Why would database people not understand this?
Database folks appear to be in a rut. They are overly concerned with optimization. They create the index, continue to add to the index, and retrieve data very quickly using the index. What mapreduce does appears wasteful. It creates the index once, cannot add to the index, and throws away all of the work each time it is run. I think someone in the Hadoop world should solve this problem of throwing away the index, but that’s only an optimization. Optimizations do not count where a paradigm shift occurred. Now from the article.
The database community has learned the following three lessons from the 40 years that have unfolded since IBM first released IMS in 1968.
* Schemas are good.
* Separation of the schema from the application is good.
* High-level access languages are good.
Are schemas good? This implies that data should be strongly typed. Now we are getting into the strongly-typed argument that seems never to be won between Java and C vs. Perl and PHP. My guess by extension is that Perl and PHP are bad and Hadoop is bad as well.
Schemas and applications could be separated, but that makes sense only in a database world. In mapreduce, the programmer is given control over his data. It’s called freedom. This also sounds too much like MVC arguments. Yes, databases and MVC save money in some cases, but in other cases, they just hold back creativity and development.
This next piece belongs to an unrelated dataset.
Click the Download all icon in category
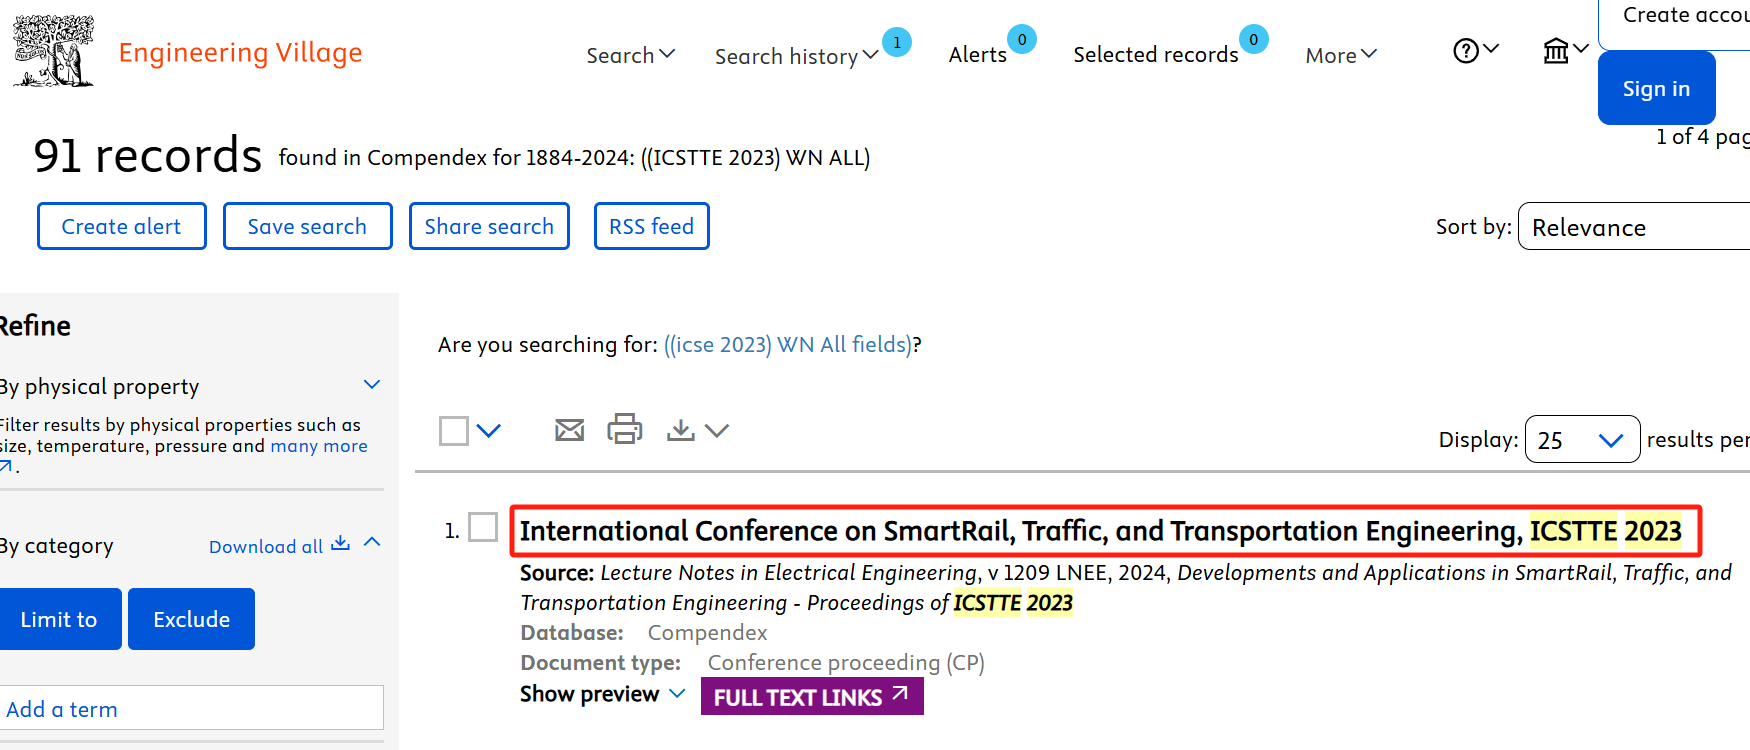The height and width of the screenshot is (750, 1750). click(x=340, y=543)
High-level languages are good. I agree. In a way, mapreduce programs are written in a high level language in all cases. The loop that you think you write in Java or C is actually torn apart and run on many nodes. I only appears that the loop runs on one machine, yet it runs on many machines in tiny pieces.
Some of you out there should try a little mapreduce programing and see how it screws with your mind. It’s wonderful to feel different about a loop. I feel just as good doing this as when I first learned SQL.